Information source: Mirati Therapeutics Inc.
ClinicalTrials.gov processed this data on August 23, 2015
Link to the current ClinicalTrials.gov record.

Condition(s) targeted: Breast Cancer; Lung Cancer; Pulmonary Cancer; Non-Small-Cell Lung Carcinoma; Prostate Cancer; Prostatic Cancer; Gastric Cancer; Stomach Cancer

Intervention: MGCD0103 & Docetaxel (Drug)

Phase: Phase 1

Status: Terminated

Sponsored by: Mirati Therapeutics Inc.

Official(s) and/or principal investigator(s):
Gregory Reid, MSc, MBA, Study Director, Affiliation: MethylGene Inc.

Summary

The purpose of this study is to test the combination of an experimental drug known as MGCD0103 given along with an FDA-approved drug called docetaxel. This is a Phase 1 study that will look at different doses of MGCD0103 given along with docetaxel in order to better understand the effects (positive and negative) of this combination on the subject's body and disease. The study would like to find the following information:

- How long MGCD0103 and docetaxel stay in the subject's body;

- What effects, good and/or bad, MGCD0103 and docetaxel have on the subject and on

his/her cancer; and

- If the genetic and chemical make-up of the subject's blood cells and tumor cells play a

role in how you respond or do not respond to MGCD0103 and docetaxel.

Clinical Details

Official title: A Phase 1, Open-Label, Dose-Escalation Trial to Evaluate the Safety, Pharmacokinetics, and Pharmacodynamics of MGCD0103 (MG-0103) in Combination With Docetaxel (Taxotere) in Subjects With Advanced Solid Malignancies

Study design: Allocation: Non-Randomized, Endpoint Classification: Safety Study, Intervention Model: Single Group Assignment, Masking: Open Label, Primary Purpose: Treatment

Primary outcome:

To determine the maximum tolerated dose (MTD), dose limiting toxicities (DLTs), and safety profile of escalating doses of orally administered MGCD0103 in combination with two fixed doses (60 mg/m2 and 75 mg/m2) of IV docetaxel.

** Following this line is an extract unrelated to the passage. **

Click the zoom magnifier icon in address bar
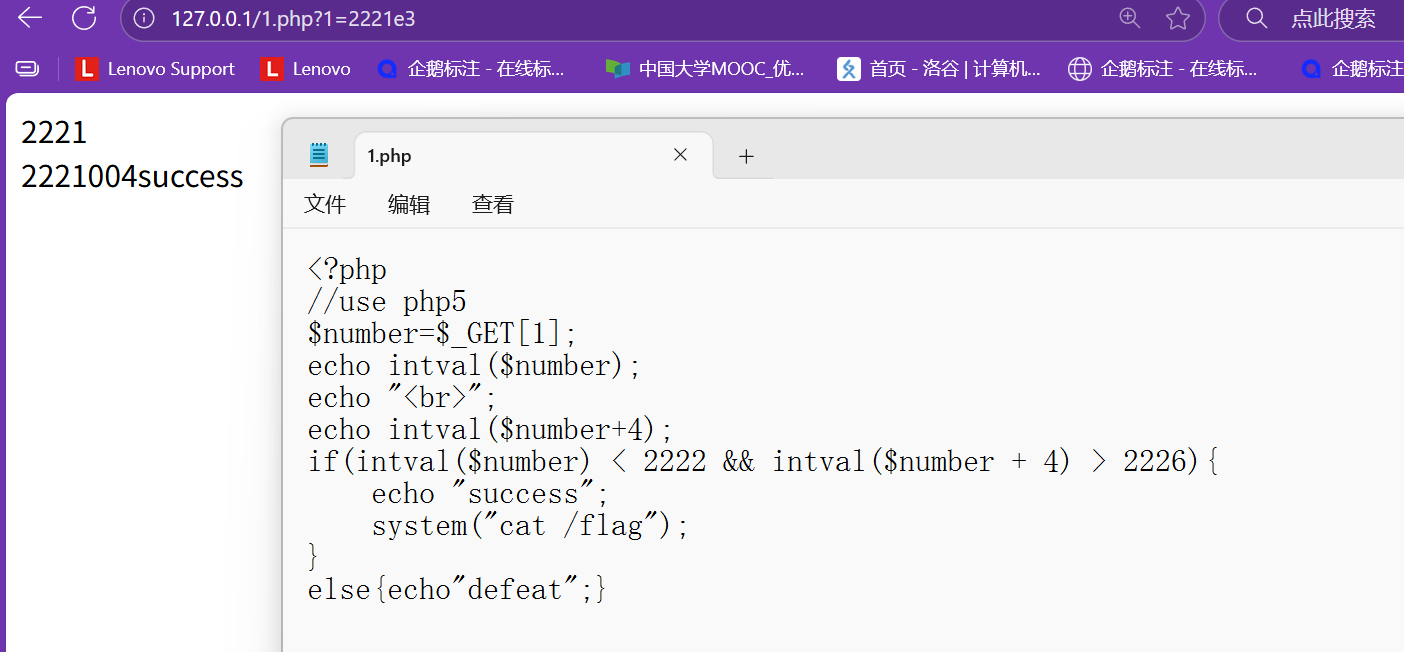1404x652 pixels. (x=1129, y=17)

To assess the plasma pharmacokinetics (PK) of MGCD0103 (and/or its metabolites) and IV docetaxel administered in combination.

To evaluate potential pharmacodynamic (PD) effects of orally administered MGCD0103 in combination with IV docetaxel.

To determine the overall tumor response of orally administered MGCD0103 in combination with IV docetaxel according to Response Evaluation Criteria in Solid Tumors (RECIST) methodology.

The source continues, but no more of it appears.